(What is needed)
Rewrite the records below so that each occurrence of "GUI agent" becomes "desktop agent", with everything else unchanged.

(Dataset records)
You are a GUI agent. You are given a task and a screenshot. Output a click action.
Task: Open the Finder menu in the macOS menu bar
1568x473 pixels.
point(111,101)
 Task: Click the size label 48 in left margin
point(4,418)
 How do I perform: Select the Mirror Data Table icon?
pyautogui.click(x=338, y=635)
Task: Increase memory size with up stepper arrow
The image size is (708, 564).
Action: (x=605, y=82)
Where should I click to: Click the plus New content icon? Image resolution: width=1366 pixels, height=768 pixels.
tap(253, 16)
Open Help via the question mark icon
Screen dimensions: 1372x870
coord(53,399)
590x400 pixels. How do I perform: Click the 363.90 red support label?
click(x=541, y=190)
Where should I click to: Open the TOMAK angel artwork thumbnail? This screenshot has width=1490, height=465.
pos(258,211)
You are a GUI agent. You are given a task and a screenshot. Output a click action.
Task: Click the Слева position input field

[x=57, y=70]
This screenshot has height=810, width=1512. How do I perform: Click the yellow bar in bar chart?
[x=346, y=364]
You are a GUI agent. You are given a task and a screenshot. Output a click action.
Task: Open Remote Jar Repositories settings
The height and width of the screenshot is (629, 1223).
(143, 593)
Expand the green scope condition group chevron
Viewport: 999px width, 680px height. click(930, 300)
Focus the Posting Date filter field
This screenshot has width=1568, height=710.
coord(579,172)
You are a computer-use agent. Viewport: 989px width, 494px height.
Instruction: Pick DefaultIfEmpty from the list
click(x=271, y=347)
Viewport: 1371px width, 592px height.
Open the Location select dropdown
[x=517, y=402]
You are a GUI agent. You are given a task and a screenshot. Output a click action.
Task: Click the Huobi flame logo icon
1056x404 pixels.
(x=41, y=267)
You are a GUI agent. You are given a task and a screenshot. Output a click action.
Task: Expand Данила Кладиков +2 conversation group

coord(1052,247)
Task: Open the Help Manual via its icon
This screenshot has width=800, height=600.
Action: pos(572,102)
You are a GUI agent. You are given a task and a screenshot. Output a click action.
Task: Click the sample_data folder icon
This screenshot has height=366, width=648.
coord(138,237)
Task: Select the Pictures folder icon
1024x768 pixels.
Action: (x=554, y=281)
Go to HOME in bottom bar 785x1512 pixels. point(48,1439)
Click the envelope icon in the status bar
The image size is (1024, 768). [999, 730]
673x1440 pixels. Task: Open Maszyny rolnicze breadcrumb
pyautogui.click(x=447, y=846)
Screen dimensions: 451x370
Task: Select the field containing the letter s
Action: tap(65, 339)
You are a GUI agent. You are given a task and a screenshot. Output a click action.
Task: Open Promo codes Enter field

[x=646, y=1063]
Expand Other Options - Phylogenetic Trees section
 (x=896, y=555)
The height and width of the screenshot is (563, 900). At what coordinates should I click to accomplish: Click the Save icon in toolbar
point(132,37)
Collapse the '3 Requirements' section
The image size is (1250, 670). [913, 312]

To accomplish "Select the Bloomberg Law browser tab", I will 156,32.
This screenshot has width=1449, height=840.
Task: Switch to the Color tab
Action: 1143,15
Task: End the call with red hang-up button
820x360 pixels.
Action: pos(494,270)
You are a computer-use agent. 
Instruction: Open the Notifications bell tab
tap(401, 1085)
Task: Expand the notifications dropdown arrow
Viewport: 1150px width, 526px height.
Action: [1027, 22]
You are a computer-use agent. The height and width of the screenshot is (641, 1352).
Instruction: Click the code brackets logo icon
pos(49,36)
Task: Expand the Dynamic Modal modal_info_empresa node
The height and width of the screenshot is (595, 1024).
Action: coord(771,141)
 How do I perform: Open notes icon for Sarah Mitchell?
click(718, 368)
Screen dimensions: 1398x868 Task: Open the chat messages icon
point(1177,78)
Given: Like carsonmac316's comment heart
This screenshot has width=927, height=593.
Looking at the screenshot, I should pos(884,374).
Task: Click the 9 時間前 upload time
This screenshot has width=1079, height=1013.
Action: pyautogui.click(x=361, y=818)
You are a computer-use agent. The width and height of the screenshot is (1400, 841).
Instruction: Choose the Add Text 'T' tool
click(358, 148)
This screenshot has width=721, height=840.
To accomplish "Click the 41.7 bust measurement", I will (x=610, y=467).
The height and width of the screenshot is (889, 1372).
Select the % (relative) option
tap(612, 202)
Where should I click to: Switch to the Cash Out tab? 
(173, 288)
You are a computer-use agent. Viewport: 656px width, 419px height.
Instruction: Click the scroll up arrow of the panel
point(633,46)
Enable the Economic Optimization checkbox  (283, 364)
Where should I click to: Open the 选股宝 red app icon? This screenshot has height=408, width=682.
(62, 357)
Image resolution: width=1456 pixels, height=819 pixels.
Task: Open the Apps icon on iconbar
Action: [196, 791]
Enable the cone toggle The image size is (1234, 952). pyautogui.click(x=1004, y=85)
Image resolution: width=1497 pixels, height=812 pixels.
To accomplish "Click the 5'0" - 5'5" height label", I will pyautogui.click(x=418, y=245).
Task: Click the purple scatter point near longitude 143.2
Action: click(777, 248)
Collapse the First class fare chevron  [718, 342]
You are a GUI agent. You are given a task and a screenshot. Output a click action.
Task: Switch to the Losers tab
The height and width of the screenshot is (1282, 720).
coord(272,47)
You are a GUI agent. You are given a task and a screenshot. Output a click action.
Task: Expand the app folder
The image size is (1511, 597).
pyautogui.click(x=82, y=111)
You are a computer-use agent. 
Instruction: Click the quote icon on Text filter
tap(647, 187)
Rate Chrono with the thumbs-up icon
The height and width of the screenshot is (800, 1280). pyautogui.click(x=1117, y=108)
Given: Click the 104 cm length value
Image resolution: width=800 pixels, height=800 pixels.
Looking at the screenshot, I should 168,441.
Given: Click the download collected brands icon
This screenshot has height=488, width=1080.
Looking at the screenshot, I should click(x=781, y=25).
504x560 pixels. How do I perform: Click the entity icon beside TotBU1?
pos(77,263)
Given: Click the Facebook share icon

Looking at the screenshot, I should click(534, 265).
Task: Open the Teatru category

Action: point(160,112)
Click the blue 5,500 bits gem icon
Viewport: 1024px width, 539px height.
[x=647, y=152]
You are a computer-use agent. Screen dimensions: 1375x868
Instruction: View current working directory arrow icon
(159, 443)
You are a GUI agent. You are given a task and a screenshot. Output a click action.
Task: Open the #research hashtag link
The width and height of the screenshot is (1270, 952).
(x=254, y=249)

(Solution)
You are a desktop agent. You are given a task and a screenshot. Output a click action.
Task: Open the Finder menu in the macOS menu bar
1568x473 pixels.
point(111,101)
 Task: Click the size label 48 in left margin
point(4,418)
 How do I perform: Select the Mirror Data Table icon?
pyautogui.click(x=338, y=635)
Task: Increase memory size with up stepper arrow
The image size is (708, 564).
Action: (x=605, y=82)
Where should I click to: Click the plus New content icon? Image resolution: width=1366 pixels, height=768 pixels.
tap(253, 16)
Open Help via the question mark icon
Screen dimensions: 1372x870
coord(53,399)
590x400 pixels. How do I perform: Click the 363.90 red support label?
click(x=541, y=190)
Where should I click to: Open the TOMAK angel artwork thumbnail? This screenshot has width=1490, height=465.
pos(258,211)
You are a desktop agent. You are given a task and a screenshot. Output a click action.
Task: Click the Слева position input field

[x=57, y=70]
This screenshot has height=810, width=1512. How do I perform: Click the yellow bar in bar chart?
[x=346, y=364]
You are a desktop agent. You are given a task and a screenshot. Output a click action.
Task: Open Remote Jar Repositories settings
The height and width of the screenshot is (629, 1223).
(143, 593)
Expand the green scope condition group chevron
Viewport: 999px width, 680px height. click(930, 300)
Focus the Posting Date filter field
This screenshot has width=1568, height=710.
coord(579,172)
You are a computer-use agent. Viewport: 989px width, 494px height.
Instruction: Pick DefaultIfEmpty from the list
click(x=271, y=347)
Viewport: 1371px width, 592px height.
Open the Location select dropdown
[x=517, y=402]
You are a desktop agent. You are given a task and a screenshot. Output a click action.
Task: Click the Huobi flame logo icon
1056x404 pixels.
(x=41, y=267)
You are a desktop agent. You are given a task and a screenshot. Output a click action.
Task: Expand Данила Кладиков +2 conversation group

coord(1052,247)
Task: Open the Help Manual via its icon
This screenshot has width=800, height=600.
Action: pos(572,102)
You are a desktop agent. You are given a task and a screenshot. Output a click action.
Task: Click the sample_data folder icon
This screenshot has height=366, width=648.
coord(138,237)
Task: Select the Pictures folder icon
1024x768 pixels.
Action: (x=554, y=281)
Go to HOME in bottom bar 785x1512 pixels. point(48,1439)
Click the envelope icon in the status bar
The image size is (1024, 768). [999, 730]
673x1440 pixels. Task: Open Maszyny rolnicze breadcrumb
pyautogui.click(x=447, y=846)
Screen dimensions: 451x370
Task: Select the field containing the letter s
Action: tap(65, 339)
You are a desktop agent. You are given a task and a screenshot. Output a click action.
Task: Open Promo codes Enter field

[x=646, y=1063]
Expand Other Options - Phylogenetic Trees section
 (x=896, y=555)
The height and width of the screenshot is (563, 900). At what coordinates should I click to accomplish: Click the Save icon in toolbar
point(132,37)
Collapse the '3 Requirements' section
The image size is (1250, 670). [913, 312]

To accomplish "Select the Bloomberg Law browser tab", I will 156,32.
This screenshot has width=1449, height=840.
Task: Switch to the Color tab
Action: 1143,15
Task: End the call with red hang-up button
820x360 pixels.
Action: pos(494,270)
You are a computer-use agent. 
Instruction: Open the Notifications bell tab
tap(401, 1085)
Task: Expand the notifications dropdown arrow
Viewport: 1150px width, 526px height.
Action: [1027, 22]
You are a computer-use agent. The height and width of the screenshot is (641, 1352).
Instruction: Click the code brackets logo icon
pos(49,36)
Task: Expand the Dynamic Modal modal_info_empresa node
The height and width of the screenshot is (595, 1024).
Action: coord(771,141)
 How do I perform: Open notes icon for Sarah Mitchell?
click(718, 368)
Screen dimensions: 1398x868 Task: Open the chat messages icon
point(1177,78)
Given: Like carsonmac316's comment heart
This screenshot has width=927, height=593.
Looking at the screenshot, I should pos(884,374).
Task: Click the 9 時間前 upload time
This screenshot has width=1079, height=1013.
Action: pyautogui.click(x=361, y=818)
You are a computer-use agent. The width and height of the screenshot is (1400, 841).
Instruction: Choose the Add Text 'T' tool
click(358, 148)
This screenshot has width=721, height=840.
To accomplish "Click the 41.7 bust measurement", I will (x=610, y=467).
The height and width of the screenshot is (889, 1372).
Select the % (relative) option
tap(612, 202)
Where should I click to: Switch to the Cash Out tab? 
(173, 288)
You are a computer-use agent. Viewport: 656px width, 419px height.
Instruction: Click the scroll up arrow of the panel
point(633,46)
Enable the Economic Optimization checkbox  (283, 364)
Where should I click to: Open the 选股宝 red app icon? This screenshot has height=408, width=682.
(62, 357)
Image resolution: width=1456 pixels, height=819 pixels.
Task: Open the Apps icon on iconbar
Action: [196, 791]
Enable the cone toggle The image size is (1234, 952). pyautogui.click(x=1004, y=85)
Image resolution: width=1497 pixels, height=812 pixels.
To accomplish "Click the 5'0" - 5'5" height label", I will pyautogui.click(x=418, y=245).
Task: Click the purple scatter point near longitude 143.2
Action: click(777, 248)
Collapse the First class fare chevron  [718, 342]
You are a desktop agent. You are given a task and a screenshot. Output a click action.
Task: Switch to the Losers tab
The height and width of the screenshot is (1282, 720).
coord(272,47)
You are a desktop agent. You are given a task and a screenshot. Output a click action.
Task: Expand the app folder
The image size is (1511, 597).
pyautogui.click(x=82, y=111)
You are a computer-use agent. 
Instruction: Click the quote icon on Text filter
tap(647, 187)
Rate Chrono with the thumbs-up icon
The height and width of the screenshot is (800, 1280). pyautogui.click(x=1117, y=108)
Given: Click the 104 cm length value
Image resolution: width=800 pixels, height=800 pixels.
Looking at the screenshot, I should 168,441.
Given: Click the download collected brands icon
This screenshot has height=488, width=1080.
Looking at the screenshot, I should click(x=781, y=25).
504x560 pixels. How do I perform: Click the entity icon beside TotBU1?
pos(77,263)
Given: Click the Facebook share icon

Looking at the screenshot, I should click(534, 265).
Task: Open the Teatru category

Action: point(160,112)
Click the blue 5,500 bits gem icon
Viewport: 1024px width, 539px height.
[x=647, y=152]
You are a computer-use agent. Screen dimensions: 1375x868
Instruction: View current working directory arrow icon
(159, 443)
You are a desktop agent. You are given a task and a screenshot. Output a click action.
Task: Open the #research hashtag link
The width and height of the screenshot is (1270, 952).
(x=254, y=249)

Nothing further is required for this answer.